The USA has admitted that it will have tosuspend financial participation in the Iter experimental fusion reactorproject due to cuts in the federal research budget.
In its omnibus appropriations bill for fiscal 2008, announced in December, Congress included only $10.7 million for US work on the project. The US financial commitment for Iter is $1.1 billion, and the Bush administration had proposed spending $160 million in 2008 to start purchasing components for the project.
Although the Department of Energy's Office of Science's total science budget increased 4.6% to $4 billion, most of those increases were for supercomputers and biological research. Congress withheld money for DoE's $160 million commitment to Iter, the international fusion reactor in France, and slashed funding for the International Linear Collider (ILC), the next-generation particle accelerator, from $60 million to $15 million.
Raymond Orbach, Under Secretary for Science at the DoE, wrote to Kaname Ikeda, director general of the Iter Organization (IO), on 10 January. In his letter, Orbach said: "As you know, besides a modest amount for supporting research and development, the US fiscal year 2008 appropriations provided no funding for the US contributions to the Iter project." He added, "I want to let you know that the US is firmly committed to meeting our obligations under the Iter Joint Implementing Agreement and that we are doing everything possible to rectify the situation."
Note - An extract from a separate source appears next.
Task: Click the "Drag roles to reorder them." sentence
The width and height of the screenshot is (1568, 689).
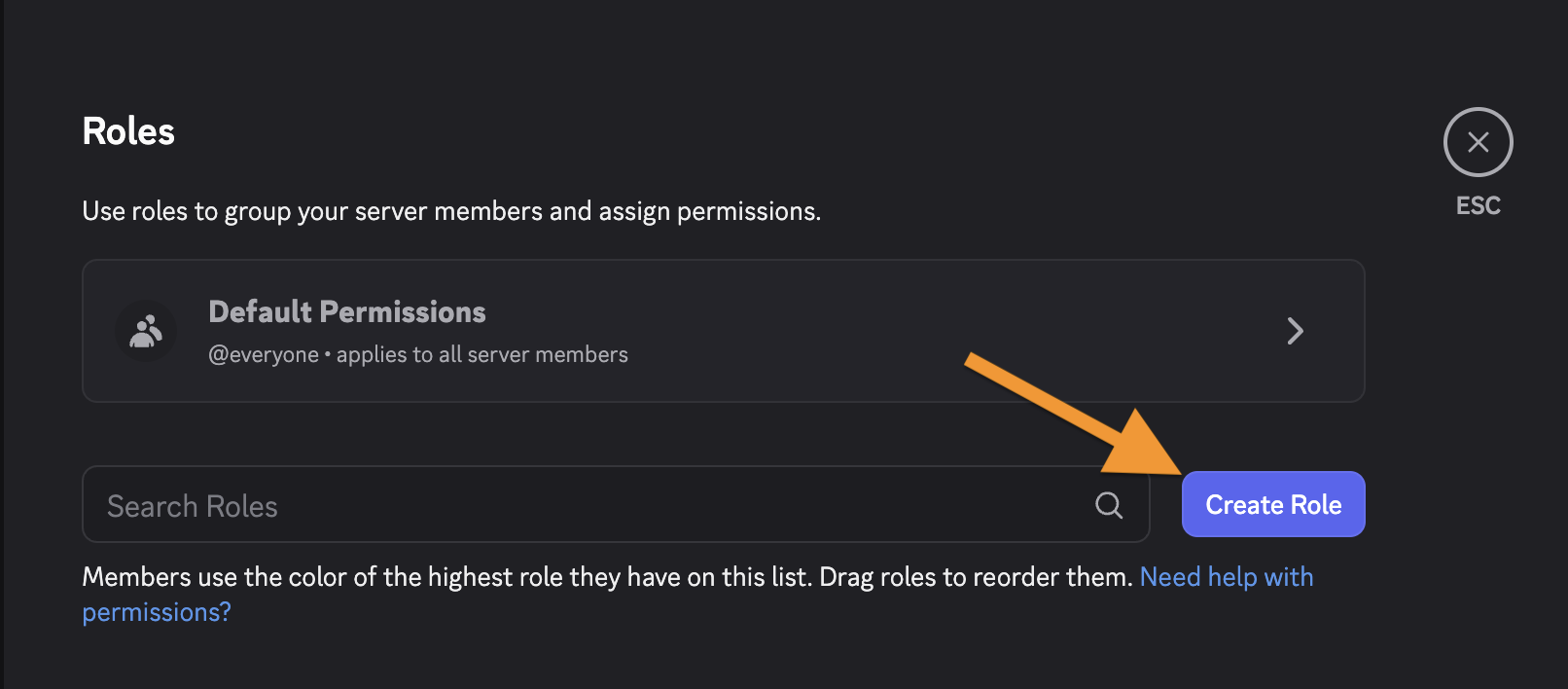Action: point(977,577)
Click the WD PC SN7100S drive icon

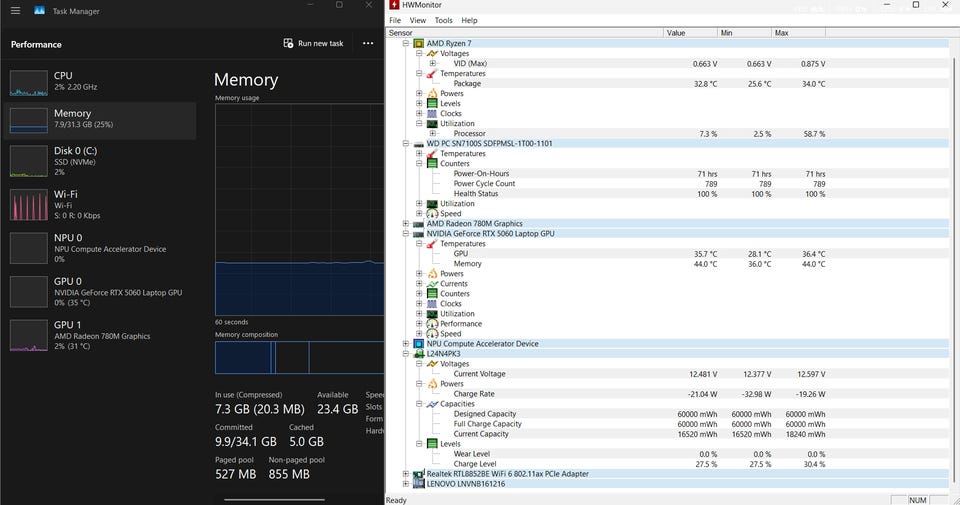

Orbach said, "For the time being, however, there will be some limitations on our ability to fully participate in Iter activities: we will be forced to defer our 2008 cash contributions to the IO; postpone some US design, research and development activities; and forego initiating our long-lead hardware procurements."
Neil Calder, a spokesman for the Iter project, told Agence France-Presse, "This is a very worrying situation, but we cannot come to the conclusion that the United States will quit Iter." He added, "It's not a cash contribution that has been withdrawn from the project, but equipment that the Americans were to have constructed that will be delayed."
On 4 January, 21 members of the US fusion community sent a letter to members of Congress and the Executive Branch protesting the removal of Iter fund in the fiscal 2008 appropriations bill. The letter said: "Failure by the United States to sustain its international commitments to Iter seems certain to establish the United States as an unreliable partner not only in the Iter project, but in many other areas of science. This comes at a time when the expense and scope of many critically important scientific activities suggest international partnership and cooperation. Therefore, for the sake of the international and domestic fusion effort and for the sake of the US reputation in the international scientific community, we most respectfully urge that funding be provided for continued US participation in Iter."
Iter will be a crucial step in the development of nuclear fusion power stations. The 500 MWt device will be the proving ground for technologies and operational procedures leading to the eventual exploitation of nuclear fusion as a source of abundant clean energy. Parties involved in the project are: China, India, Japan, Russia, South Korea, the USA and the European Union. The resulting technology will be available for use by all participants.
The Iter program is projected to last for 30 years, with ten years of construction followed by 20 years of operation, although this may be extended. In total the project is expected to cost just under $15 billion.